**EXERCISE**
Write the entries below out again in full. Match every character.

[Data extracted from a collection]

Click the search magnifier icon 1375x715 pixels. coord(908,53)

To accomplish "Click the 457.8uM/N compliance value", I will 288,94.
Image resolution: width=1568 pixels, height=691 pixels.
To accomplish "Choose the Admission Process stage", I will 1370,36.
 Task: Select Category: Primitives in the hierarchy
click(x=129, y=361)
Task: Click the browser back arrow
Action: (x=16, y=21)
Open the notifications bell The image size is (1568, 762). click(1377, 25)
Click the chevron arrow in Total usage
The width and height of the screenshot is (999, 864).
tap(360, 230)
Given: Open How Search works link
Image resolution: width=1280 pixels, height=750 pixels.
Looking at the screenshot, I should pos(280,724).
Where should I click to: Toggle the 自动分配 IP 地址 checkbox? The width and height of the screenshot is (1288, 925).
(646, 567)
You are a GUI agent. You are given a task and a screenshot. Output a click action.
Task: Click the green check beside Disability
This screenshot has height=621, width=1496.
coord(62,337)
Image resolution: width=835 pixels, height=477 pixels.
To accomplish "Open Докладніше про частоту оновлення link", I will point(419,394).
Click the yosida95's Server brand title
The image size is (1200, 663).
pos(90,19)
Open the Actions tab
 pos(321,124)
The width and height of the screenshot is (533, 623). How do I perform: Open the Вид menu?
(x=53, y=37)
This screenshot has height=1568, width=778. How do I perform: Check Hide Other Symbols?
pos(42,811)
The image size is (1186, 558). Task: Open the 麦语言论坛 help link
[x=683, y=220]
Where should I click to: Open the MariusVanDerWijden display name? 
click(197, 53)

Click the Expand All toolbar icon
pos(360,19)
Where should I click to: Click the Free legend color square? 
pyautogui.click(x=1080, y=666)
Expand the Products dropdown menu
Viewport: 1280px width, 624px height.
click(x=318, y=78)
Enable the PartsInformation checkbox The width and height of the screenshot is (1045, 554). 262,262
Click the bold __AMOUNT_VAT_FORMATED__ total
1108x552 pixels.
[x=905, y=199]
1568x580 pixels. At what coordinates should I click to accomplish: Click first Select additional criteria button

**ANSWER BELOW**
Click the search magnifier icon 1375x715 pixels. coord(908,53)

To accomplish "Click the 457.8uM/N compliance value", I will 288,94.
Image resolution: width=1568 pixels, height=691 pixels.
To accomplish "Choose the Admission Process stage", I will 1370,36.
 Task: Select Category: Primitives in the hierarchy
click(x=129, y=361)
Task: Click the browser back arrow
Action: (x=16, y=21)
Open the notifications bell The image size is (1568, 762). click(1377, 25)
Click the chevron arrow in Total usage
The width and height of the screenshot is (999, 864).
tap(360, 230)
Given: Open How Search works link
Image resolution: width=1280 pixels, height=750 pixels.
Looking at the screenshot, I should pos(280,724).
Where should I click to: Toggle the 自动分配 IP 地址 checkbox? The width and height of the screenshot is (1288, 925).
(646, 567)
You are a GUI agent. You are given a task and a screenshot. Output a click action.
Task: Click the green check beside Disability
This screenshot has height=621, width=1496.
coord(62,337)
Image resolution: width=835 pixels, height=477 pixels.
To accomplish "Open Докладніше про частоту оновлення link", I will point(419,394).
Click the yosida95's Server brand title
The image size is (1200, 663).
pos(90,19)
Open the Actions tab
 pos(321,124)
The width and height of the screenshot is (533, 623). How do I perform: Open the Вид menu?
(x=53, y=37)
This screenshot has height=1568, width=778. How do I perform: Check Hide Other Symbols?
pos(42,811)
The image size is (1186, 558). Task: Open the 麦语言论坛 help link
[x=683, y=220]
Where should I click to: Open the MariusVanDerWijden display name? 
click(197, 53)

Click the Expand All toolbar icon
pos(360,19)
Where should I click to: Click the Free legend color square? 
pyautogui.click(x=1080, y=666)
Expand the Products dropdown menu
Viewport: 1280px width, 624px height.
click(x=318, y=78)
Enable the PartsInformation checkbox The width and height of the screenshot is (1045, 554). 262,262
Click the bold __AMOUNT_VAT_FORMATED__ total
1108x552 pixels.
[x=905, y=199]
1568x580 pixels. At what coordinates should I click to accomplish: Click first Select additional criteria button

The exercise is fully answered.